Sidi Antvaris Hand verkrampfte sich am Rand des Tisches, auf dem immer noch kein Tee stand.
«Das muss nicht sein.»
«Doch», beharrte die Siada, «sie ist jetzt zwölf.»
Antvari nickte.
«Du musst nicht erschrecken, Zaiira, mehr wissen wir gar nicht. Armei dan Hasud schrieb vor ungefähr 250 Jahren sein berühmtes Buch über das Vergessen. Er wollte damit einen Schlussstrich ziehen unter alles, was gewesen war. Immerhin leben wir seitdem mit den Barden in Frieden und Gerechtigkeit. Das Seltsame ist nur – wir können nicht vergessen. Es gibt viele Araminen, die einfach nicht vergessen können, was sie den Barden angetan haben. Fällt das Vergessen den Barden leichter?»
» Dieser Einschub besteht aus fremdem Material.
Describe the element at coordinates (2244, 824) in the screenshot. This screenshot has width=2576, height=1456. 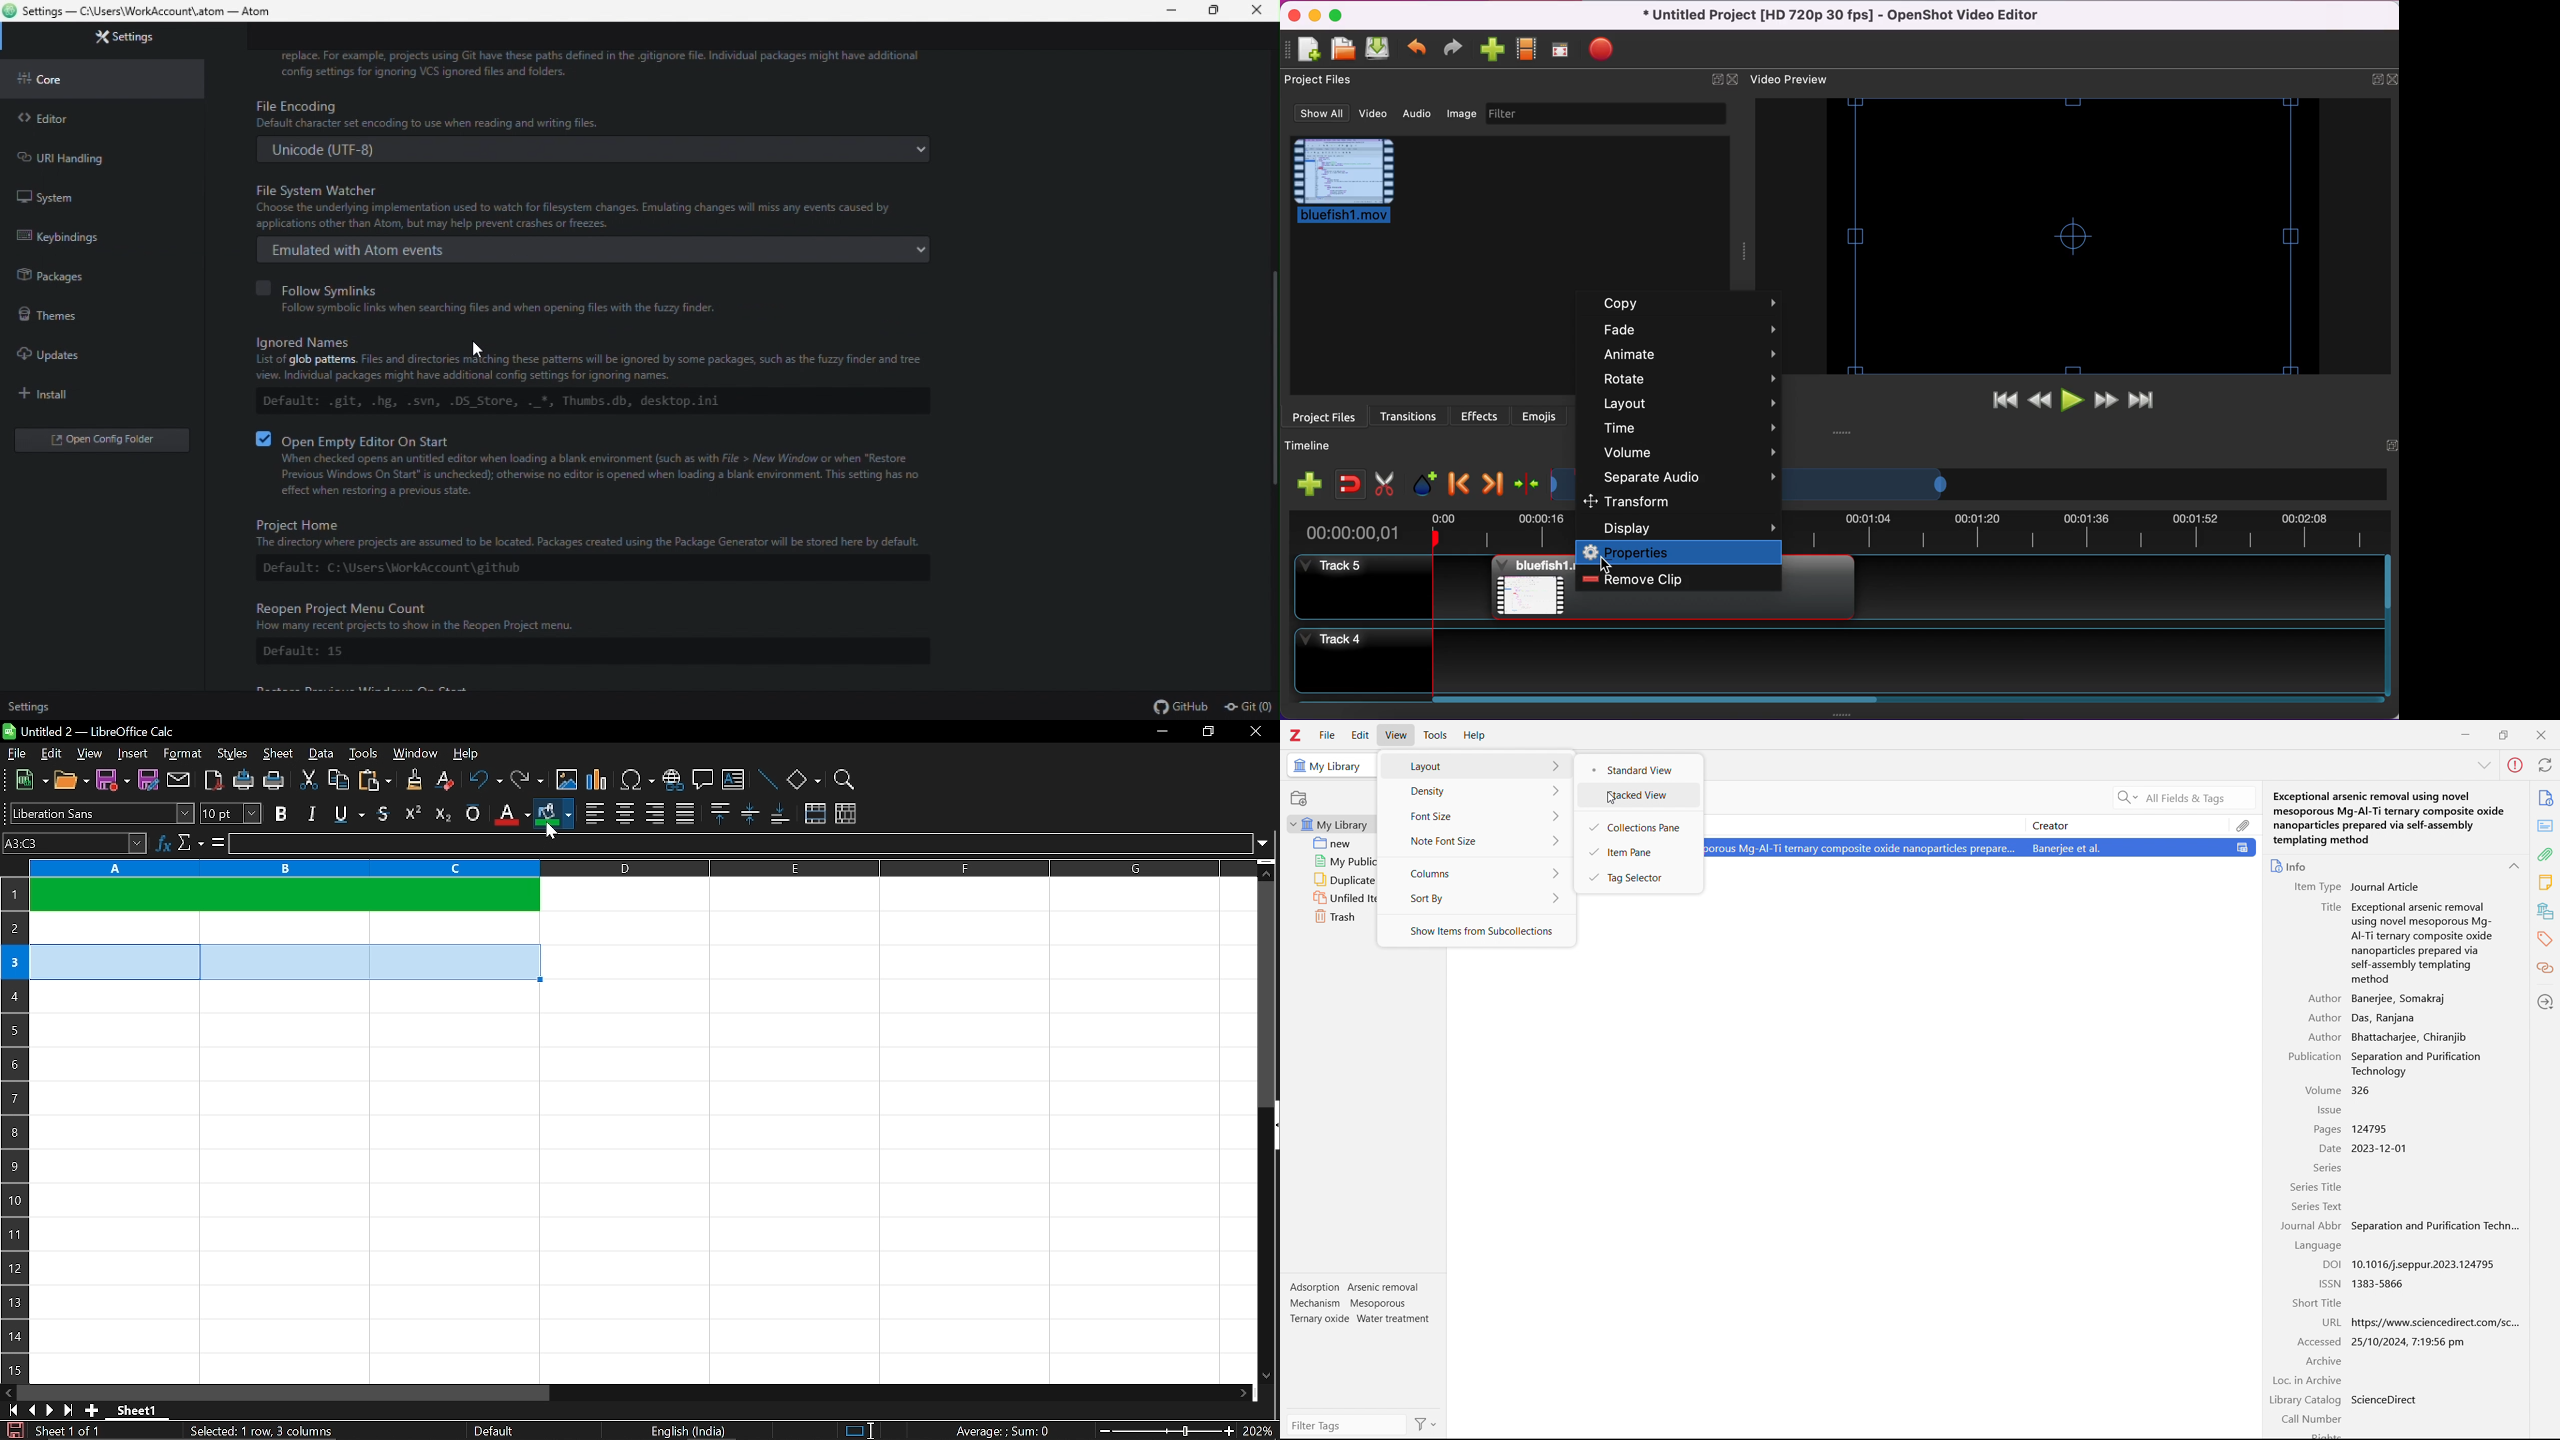
I see `attachments` at that location.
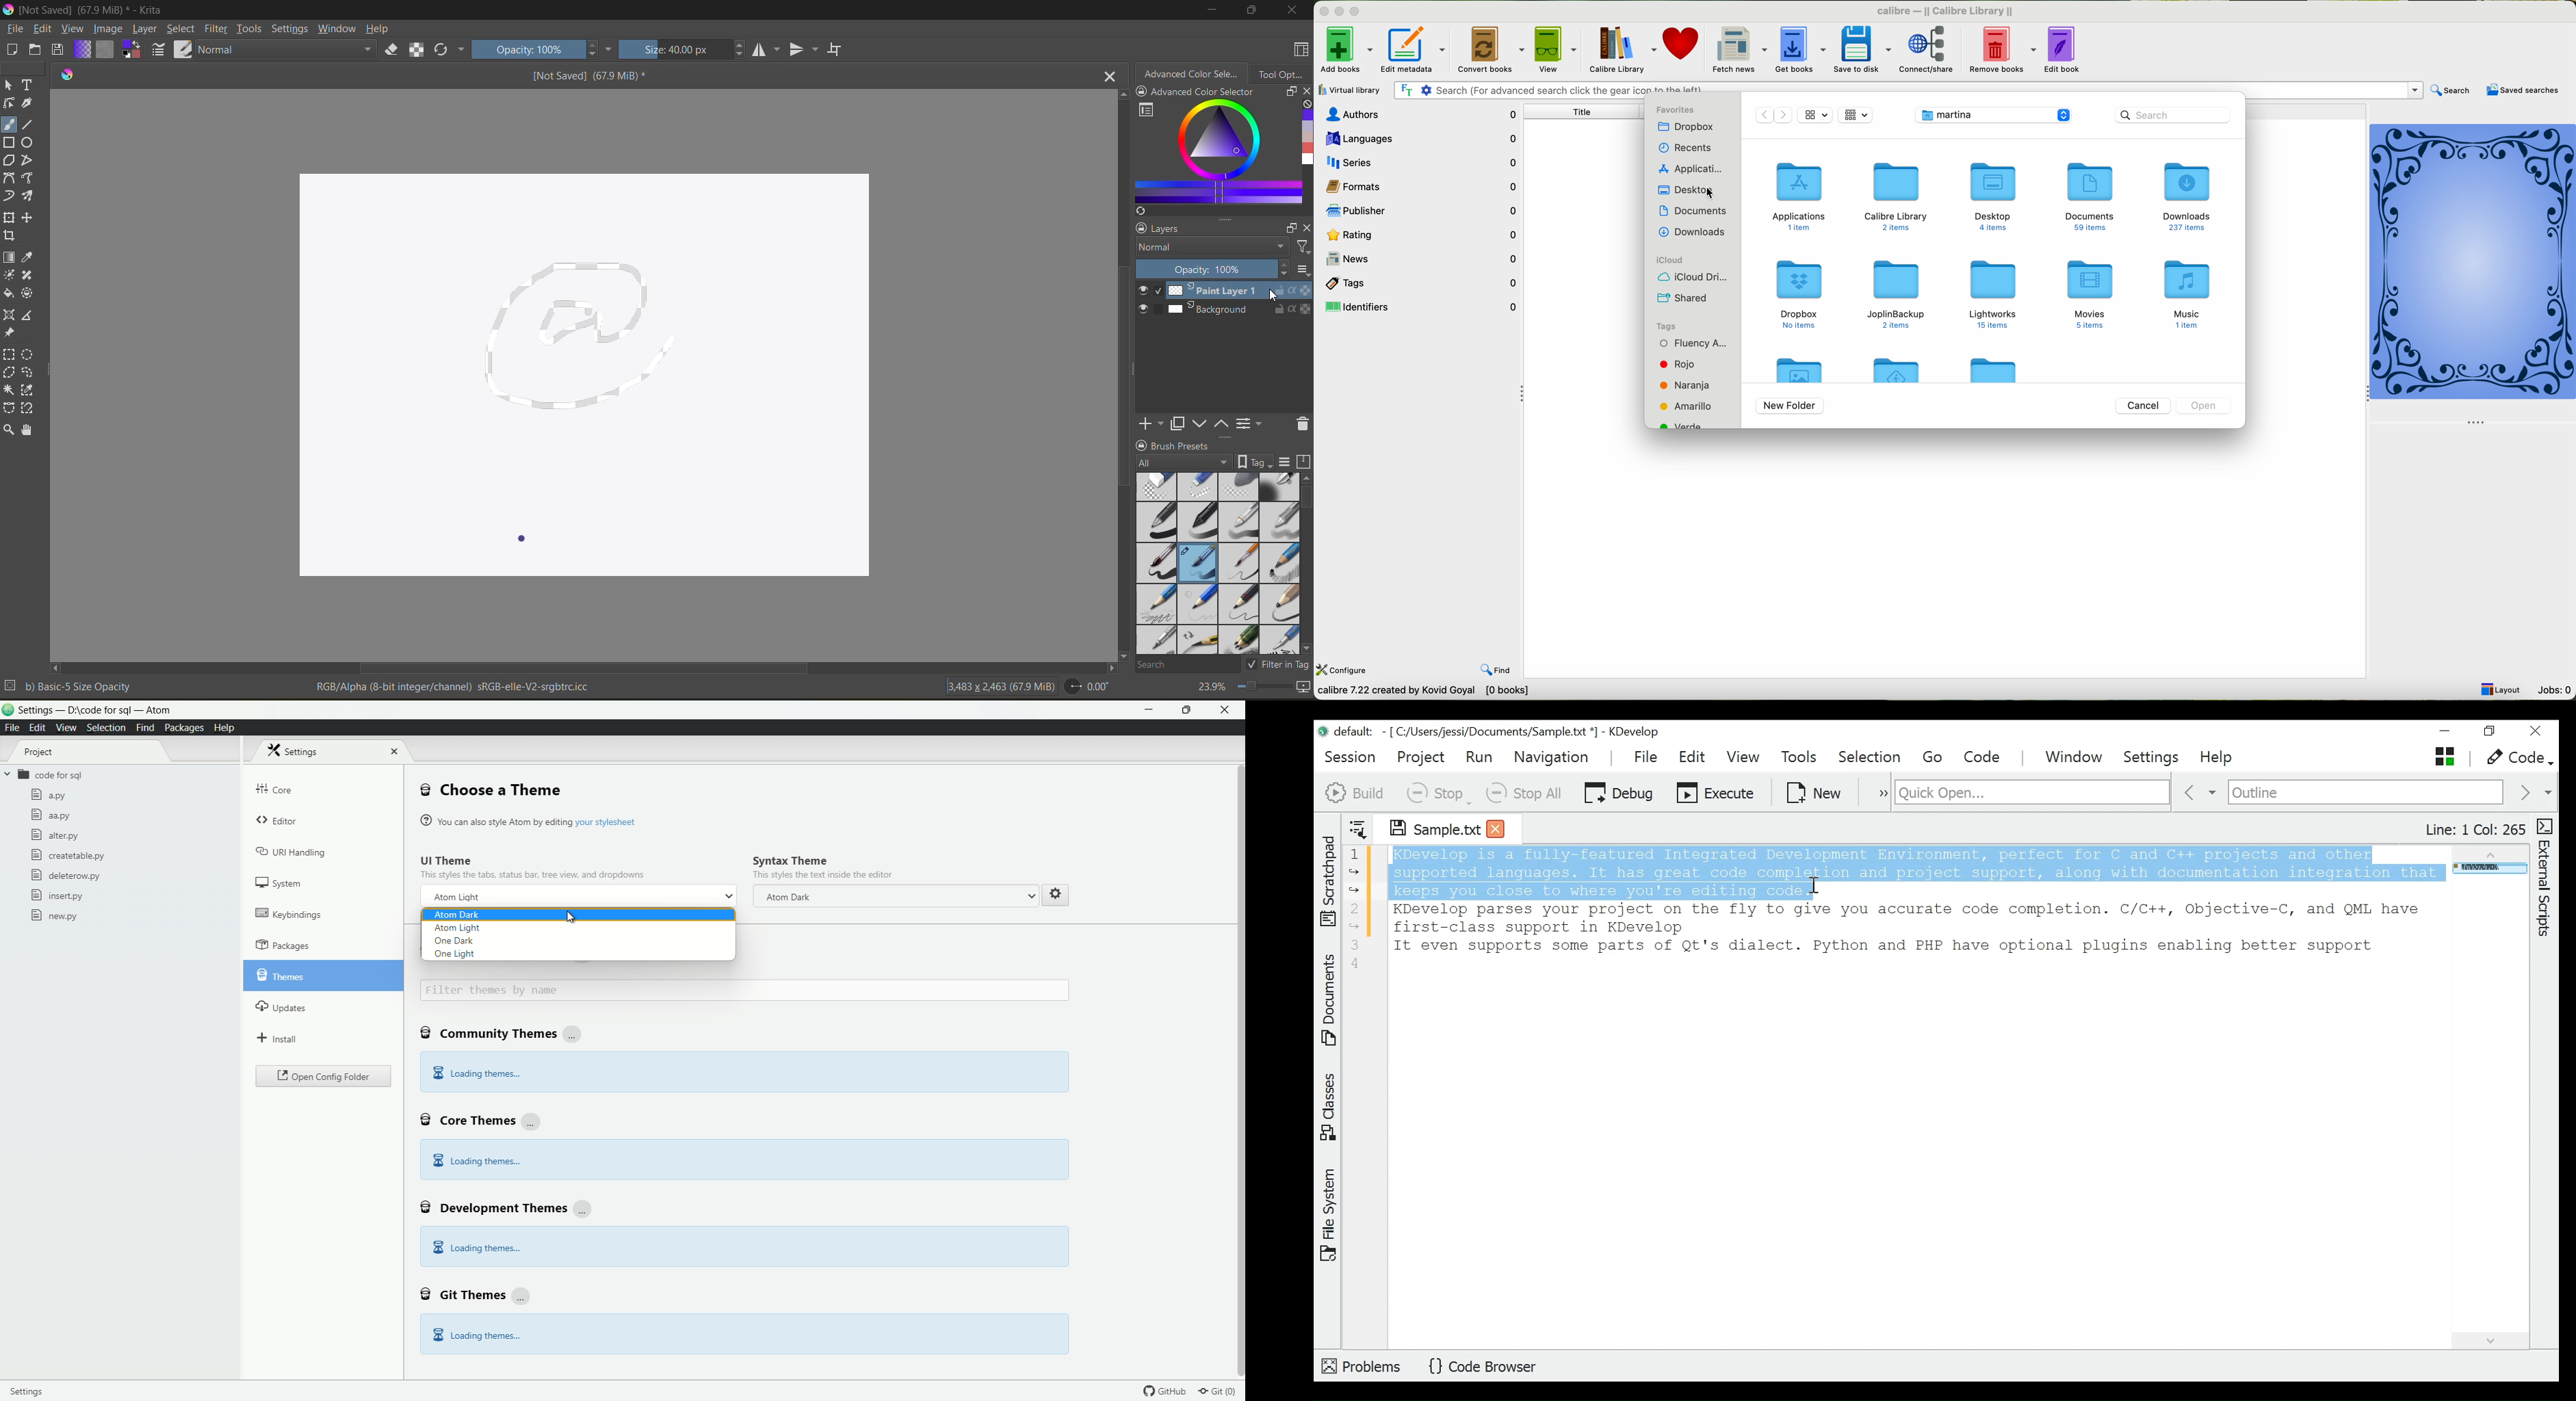  I want to click on I-beam cursor, so click(1817, 892).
Er warf Tazihlo einen zögernden Blick zu. Der wich ihm aus.
«Und, Zaiira», fuhr Sidi Antvari fort, «das Schlimmste ist: wir haben doch etwas vergessen. Und wir wissen nicht was. Wir haben es so gründlich vergessen, dass wir nicht einmal mehr wissen, was damals geschehen ist. Übrig geblieben ist ein quälendes Nicht-Wissen, ein zermürbendes Ahnen. Es muss da noch etwas gewesen sein, ein grausames Verbrechen, das die Araminen an den Barden begangen haben.»
«Schlimmer als das Herausschneiden der Zungen?», würgte Zaiira.
Ihr Vater zuckte die Achseln.
«Wir wissen es nicht.»
Die Siada stand auf.
«Ihr reitet jetzt zurück und holt ein Hirtenhemd von Dshirah», bestimmte sie. «Ihr gebt es nicht im Pferdehof ab, sondern bringt es zur Straße, wir erwarten euch. Ich schreibe inzwischen den Brief an den Arzt.»
«Und ich», sagte der Sidi, «bringe beides zum Krankenhaus. Niemand außer uns wird davon wissen.»
Mitten in Januão, in seinem Bauch, erklang ein kleines fröhliches Lied. Er lauschte und vergaß das Schauen. Kaum nahm er wahr, wie sein Vater dankte und sich verabschiedete. Er hätte jetzt gar zu gern Flöte gespielt. So stolperte er neben seinem Vater hinaus.